● ASSIGNED TASK:
In the records below, find the line with "Cartes (686, 145)" and the line with "Blog (803, 2159)". Print both exactly, along with every line between them, and no other line.

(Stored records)

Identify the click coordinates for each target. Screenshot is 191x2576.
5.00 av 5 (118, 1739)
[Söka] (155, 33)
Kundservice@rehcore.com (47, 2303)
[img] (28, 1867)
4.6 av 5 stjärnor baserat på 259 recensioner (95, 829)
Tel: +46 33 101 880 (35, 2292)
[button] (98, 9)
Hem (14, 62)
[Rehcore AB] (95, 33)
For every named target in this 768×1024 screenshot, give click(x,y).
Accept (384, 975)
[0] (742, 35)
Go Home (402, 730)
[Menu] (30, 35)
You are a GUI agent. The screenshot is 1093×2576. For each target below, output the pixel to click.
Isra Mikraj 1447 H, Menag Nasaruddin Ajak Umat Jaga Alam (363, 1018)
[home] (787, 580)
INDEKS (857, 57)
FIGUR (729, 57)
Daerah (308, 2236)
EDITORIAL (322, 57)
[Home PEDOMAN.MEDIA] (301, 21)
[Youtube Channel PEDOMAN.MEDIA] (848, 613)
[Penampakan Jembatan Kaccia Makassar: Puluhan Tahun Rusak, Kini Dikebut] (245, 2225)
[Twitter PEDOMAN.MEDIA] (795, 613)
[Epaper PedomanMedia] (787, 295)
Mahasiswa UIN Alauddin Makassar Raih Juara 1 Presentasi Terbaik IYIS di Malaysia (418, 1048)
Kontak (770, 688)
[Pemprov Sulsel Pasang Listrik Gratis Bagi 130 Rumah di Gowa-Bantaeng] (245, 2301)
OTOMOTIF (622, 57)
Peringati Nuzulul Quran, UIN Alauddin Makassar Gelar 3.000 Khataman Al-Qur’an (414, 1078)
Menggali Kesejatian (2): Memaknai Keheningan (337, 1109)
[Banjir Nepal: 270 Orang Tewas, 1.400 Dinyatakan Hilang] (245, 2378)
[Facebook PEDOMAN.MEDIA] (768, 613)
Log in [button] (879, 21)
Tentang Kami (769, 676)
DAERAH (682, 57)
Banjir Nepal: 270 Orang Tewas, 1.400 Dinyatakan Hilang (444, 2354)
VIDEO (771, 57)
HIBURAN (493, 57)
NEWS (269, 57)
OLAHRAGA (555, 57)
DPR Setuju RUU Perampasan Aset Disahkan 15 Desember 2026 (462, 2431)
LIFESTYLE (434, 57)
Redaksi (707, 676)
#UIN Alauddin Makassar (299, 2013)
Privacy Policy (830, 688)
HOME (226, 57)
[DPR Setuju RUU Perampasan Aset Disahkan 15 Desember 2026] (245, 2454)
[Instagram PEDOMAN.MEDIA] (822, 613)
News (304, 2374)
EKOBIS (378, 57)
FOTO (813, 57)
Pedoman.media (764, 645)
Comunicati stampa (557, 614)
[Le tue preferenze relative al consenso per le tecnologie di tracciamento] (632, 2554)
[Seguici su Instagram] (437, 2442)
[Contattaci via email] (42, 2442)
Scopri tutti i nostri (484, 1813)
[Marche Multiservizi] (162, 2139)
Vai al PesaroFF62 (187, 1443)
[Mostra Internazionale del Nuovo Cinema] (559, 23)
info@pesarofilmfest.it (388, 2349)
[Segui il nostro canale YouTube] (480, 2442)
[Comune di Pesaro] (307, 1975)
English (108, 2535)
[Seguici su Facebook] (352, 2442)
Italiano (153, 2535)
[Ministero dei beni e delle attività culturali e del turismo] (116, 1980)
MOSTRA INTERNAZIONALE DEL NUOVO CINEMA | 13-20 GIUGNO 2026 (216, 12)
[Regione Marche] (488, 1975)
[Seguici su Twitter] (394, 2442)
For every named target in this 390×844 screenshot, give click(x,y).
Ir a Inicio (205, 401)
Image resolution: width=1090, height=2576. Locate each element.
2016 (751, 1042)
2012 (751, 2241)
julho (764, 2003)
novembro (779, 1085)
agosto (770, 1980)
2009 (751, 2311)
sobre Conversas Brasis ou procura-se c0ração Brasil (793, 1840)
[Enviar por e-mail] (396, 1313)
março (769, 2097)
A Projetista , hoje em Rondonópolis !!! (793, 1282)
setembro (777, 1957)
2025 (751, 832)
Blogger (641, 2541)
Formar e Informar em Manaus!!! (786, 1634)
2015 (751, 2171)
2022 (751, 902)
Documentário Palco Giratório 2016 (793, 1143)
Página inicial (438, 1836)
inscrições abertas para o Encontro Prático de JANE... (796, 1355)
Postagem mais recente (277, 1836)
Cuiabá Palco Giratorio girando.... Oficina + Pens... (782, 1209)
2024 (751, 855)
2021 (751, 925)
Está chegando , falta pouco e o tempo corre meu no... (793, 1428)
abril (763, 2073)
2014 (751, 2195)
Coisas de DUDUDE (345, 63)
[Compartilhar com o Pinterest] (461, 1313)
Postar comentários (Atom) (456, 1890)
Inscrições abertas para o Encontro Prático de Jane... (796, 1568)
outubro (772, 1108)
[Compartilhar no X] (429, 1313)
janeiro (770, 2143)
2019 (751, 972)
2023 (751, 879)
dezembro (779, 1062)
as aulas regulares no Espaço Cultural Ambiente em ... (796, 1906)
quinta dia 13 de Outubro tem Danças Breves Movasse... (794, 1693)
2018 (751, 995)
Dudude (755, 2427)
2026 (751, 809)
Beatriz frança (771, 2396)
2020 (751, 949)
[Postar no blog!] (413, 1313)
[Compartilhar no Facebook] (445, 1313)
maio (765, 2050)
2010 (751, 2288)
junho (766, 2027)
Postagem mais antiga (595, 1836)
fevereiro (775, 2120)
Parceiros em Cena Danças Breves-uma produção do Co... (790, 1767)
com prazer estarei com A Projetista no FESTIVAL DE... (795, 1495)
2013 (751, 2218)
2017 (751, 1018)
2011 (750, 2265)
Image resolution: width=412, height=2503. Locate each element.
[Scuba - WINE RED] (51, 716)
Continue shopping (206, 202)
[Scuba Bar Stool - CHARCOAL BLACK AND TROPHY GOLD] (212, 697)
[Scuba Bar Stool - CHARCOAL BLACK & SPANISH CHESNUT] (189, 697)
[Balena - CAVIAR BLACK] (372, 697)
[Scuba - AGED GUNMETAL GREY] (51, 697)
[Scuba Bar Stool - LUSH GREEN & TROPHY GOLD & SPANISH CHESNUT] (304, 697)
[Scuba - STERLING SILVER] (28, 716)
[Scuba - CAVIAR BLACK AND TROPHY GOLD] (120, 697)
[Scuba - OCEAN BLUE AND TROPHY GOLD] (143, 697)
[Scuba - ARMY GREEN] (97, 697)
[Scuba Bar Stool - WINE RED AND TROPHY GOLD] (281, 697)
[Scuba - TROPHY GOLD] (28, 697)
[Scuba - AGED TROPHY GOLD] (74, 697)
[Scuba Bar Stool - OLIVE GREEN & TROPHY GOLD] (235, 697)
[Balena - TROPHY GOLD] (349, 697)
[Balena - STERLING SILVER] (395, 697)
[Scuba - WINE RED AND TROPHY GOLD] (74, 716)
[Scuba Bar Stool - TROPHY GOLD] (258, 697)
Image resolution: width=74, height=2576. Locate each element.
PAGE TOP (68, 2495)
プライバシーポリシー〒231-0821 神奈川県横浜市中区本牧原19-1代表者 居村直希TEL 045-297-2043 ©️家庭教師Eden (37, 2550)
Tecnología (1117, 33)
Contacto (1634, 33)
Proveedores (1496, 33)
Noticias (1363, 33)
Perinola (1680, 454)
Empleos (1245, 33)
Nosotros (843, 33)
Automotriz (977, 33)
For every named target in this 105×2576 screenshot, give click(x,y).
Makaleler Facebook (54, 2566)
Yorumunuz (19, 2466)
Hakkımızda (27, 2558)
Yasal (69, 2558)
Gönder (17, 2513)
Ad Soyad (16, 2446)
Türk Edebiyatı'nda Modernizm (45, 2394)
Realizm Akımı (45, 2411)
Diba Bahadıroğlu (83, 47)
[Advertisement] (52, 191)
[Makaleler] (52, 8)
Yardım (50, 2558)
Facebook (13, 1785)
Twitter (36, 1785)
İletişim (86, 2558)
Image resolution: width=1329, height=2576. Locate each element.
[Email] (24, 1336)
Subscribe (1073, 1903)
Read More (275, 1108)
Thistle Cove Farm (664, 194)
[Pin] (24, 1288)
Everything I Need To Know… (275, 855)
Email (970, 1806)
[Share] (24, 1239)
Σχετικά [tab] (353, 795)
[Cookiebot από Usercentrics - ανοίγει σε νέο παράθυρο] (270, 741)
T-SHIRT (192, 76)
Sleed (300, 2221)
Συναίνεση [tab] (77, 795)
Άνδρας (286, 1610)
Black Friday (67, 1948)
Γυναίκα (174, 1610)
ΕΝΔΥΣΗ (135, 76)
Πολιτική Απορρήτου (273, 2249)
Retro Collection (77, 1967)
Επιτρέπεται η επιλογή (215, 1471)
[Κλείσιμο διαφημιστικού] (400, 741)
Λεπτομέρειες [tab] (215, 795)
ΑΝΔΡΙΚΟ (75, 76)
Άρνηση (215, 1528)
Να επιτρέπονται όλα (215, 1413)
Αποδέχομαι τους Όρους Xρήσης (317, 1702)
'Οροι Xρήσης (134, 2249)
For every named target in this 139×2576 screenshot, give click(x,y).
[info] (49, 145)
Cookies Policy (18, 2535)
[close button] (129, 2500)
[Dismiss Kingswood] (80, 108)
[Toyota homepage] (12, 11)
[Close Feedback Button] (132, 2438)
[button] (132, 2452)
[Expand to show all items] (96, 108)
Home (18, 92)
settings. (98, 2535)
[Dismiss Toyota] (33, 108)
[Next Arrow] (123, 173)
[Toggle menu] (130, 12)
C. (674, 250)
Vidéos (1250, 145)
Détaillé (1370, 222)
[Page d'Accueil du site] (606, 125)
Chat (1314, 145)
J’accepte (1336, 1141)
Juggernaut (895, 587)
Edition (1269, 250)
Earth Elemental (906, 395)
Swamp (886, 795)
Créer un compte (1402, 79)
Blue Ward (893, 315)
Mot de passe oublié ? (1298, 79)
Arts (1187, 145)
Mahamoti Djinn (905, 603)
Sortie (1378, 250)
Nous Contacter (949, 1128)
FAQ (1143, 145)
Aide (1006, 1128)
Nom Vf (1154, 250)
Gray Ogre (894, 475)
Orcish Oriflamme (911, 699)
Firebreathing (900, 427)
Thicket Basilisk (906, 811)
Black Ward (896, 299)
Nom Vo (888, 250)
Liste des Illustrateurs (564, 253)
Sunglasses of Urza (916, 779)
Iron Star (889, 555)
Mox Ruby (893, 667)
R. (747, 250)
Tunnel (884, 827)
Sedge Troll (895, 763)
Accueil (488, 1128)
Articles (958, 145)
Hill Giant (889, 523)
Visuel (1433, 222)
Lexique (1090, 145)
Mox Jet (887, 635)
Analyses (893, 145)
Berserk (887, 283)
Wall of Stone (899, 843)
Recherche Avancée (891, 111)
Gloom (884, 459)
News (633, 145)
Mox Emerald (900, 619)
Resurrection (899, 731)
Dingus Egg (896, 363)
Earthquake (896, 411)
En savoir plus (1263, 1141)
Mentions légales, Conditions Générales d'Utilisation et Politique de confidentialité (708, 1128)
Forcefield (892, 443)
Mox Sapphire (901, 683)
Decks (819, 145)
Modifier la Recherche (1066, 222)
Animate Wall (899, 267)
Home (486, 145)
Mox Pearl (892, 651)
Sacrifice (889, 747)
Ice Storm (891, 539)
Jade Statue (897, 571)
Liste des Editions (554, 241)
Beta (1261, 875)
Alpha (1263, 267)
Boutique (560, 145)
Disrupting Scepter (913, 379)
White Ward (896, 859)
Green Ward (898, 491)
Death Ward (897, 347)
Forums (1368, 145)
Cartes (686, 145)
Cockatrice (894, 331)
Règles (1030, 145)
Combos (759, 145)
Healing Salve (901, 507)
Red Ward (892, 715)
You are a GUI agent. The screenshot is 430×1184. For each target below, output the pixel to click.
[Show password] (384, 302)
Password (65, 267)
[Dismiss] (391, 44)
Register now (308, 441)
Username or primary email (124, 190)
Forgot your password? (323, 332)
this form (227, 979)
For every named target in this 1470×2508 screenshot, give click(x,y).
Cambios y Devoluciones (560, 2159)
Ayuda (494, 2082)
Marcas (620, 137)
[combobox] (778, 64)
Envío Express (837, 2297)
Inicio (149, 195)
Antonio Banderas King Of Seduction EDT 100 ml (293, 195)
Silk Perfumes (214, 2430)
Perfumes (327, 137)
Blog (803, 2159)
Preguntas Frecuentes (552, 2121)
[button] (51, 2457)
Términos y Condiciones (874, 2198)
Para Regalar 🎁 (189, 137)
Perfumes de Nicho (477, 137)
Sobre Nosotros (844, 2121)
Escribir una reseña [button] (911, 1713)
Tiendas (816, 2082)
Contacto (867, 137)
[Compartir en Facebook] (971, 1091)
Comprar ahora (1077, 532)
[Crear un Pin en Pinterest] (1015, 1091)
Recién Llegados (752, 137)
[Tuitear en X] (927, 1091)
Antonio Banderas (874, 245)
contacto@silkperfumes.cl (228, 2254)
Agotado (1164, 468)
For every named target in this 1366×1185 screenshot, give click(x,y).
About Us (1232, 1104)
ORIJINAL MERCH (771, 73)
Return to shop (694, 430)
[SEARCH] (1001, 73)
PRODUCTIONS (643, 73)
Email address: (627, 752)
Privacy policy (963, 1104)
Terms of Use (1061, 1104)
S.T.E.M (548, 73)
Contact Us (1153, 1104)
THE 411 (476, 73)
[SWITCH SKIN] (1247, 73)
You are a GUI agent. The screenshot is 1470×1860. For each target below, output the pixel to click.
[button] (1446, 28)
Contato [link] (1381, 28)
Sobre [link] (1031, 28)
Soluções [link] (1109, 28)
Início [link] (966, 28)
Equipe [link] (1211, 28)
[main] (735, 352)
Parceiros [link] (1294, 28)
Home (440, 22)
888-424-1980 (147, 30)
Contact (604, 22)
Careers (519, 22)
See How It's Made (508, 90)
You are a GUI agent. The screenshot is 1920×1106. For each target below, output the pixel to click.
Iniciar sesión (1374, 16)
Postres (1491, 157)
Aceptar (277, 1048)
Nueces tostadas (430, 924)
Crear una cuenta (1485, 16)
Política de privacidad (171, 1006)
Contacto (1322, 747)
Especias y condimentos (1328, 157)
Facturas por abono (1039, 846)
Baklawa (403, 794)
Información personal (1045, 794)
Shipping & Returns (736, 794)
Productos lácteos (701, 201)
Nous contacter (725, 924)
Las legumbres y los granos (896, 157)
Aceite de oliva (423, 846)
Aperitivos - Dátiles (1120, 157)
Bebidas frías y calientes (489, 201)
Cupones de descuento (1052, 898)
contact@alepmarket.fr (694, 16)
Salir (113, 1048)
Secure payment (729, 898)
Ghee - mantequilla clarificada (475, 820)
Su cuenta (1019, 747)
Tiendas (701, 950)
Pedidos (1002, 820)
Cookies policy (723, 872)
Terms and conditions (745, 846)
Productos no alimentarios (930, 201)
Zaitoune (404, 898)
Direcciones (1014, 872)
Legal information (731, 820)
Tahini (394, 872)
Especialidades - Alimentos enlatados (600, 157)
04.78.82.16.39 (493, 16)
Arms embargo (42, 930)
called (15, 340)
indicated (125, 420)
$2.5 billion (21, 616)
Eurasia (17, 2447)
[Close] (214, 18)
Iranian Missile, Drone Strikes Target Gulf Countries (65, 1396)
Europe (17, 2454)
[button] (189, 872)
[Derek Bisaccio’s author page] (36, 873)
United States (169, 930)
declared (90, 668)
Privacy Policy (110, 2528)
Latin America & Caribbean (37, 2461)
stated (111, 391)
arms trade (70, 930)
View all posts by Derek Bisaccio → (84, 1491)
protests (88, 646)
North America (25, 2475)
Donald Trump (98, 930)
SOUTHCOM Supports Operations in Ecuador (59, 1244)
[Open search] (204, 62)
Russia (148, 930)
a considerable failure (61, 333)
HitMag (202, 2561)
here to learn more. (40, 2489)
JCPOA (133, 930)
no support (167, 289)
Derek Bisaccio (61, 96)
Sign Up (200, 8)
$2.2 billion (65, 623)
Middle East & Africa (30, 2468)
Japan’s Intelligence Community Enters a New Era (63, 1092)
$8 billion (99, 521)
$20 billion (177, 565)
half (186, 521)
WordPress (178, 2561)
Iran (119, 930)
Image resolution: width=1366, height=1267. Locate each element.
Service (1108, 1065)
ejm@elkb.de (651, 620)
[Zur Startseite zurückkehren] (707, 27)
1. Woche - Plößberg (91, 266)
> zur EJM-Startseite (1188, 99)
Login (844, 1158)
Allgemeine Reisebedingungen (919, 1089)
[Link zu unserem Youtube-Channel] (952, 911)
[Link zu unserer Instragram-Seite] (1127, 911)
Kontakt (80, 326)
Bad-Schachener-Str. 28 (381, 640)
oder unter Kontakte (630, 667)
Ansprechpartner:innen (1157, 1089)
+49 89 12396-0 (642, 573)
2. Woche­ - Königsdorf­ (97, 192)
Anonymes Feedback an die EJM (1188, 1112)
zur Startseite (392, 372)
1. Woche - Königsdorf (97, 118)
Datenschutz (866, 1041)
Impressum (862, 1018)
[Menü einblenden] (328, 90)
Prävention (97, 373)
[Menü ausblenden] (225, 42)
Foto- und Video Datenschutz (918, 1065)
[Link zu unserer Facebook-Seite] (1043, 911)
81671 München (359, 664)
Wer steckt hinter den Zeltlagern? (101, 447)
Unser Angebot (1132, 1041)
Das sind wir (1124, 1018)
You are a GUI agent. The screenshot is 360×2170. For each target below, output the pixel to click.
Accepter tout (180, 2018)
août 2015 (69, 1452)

● SOLVED EXERCISE:
Cartes (686, 145)
Cockatrice (894, 331)
Règles (1030, 145)
Combos (759, 145)
Healing Salve (901, 507)
Red Ward (892, 715)
You are a GUI agent. The screenshot is 430×1184. For each target below, output the pixel to click.
[Show password] (384, 302)
Password (65, 267)
[Dismiss] (391, 44)
Register now (308, 441)
Username or primary email (124, 190)
Forgot your password? (323, 332)
this form (227, 979)
For every named target in this 1470×2508 screenshot, give click(x,y).
Cambios y Devoluciones (560, 2159)
Ayuda (494, 2082)
Marcas (620, 137)
[combobox] (778, 64)
Envío Express (837, 2297)
Inicio (149, 195)
Antonio Banderas King Of Seduction EDT 100 ml (293, 195)
Silk Perfumes (214, 2430)
Perfumes (327, 137)
Blog (803, 2159)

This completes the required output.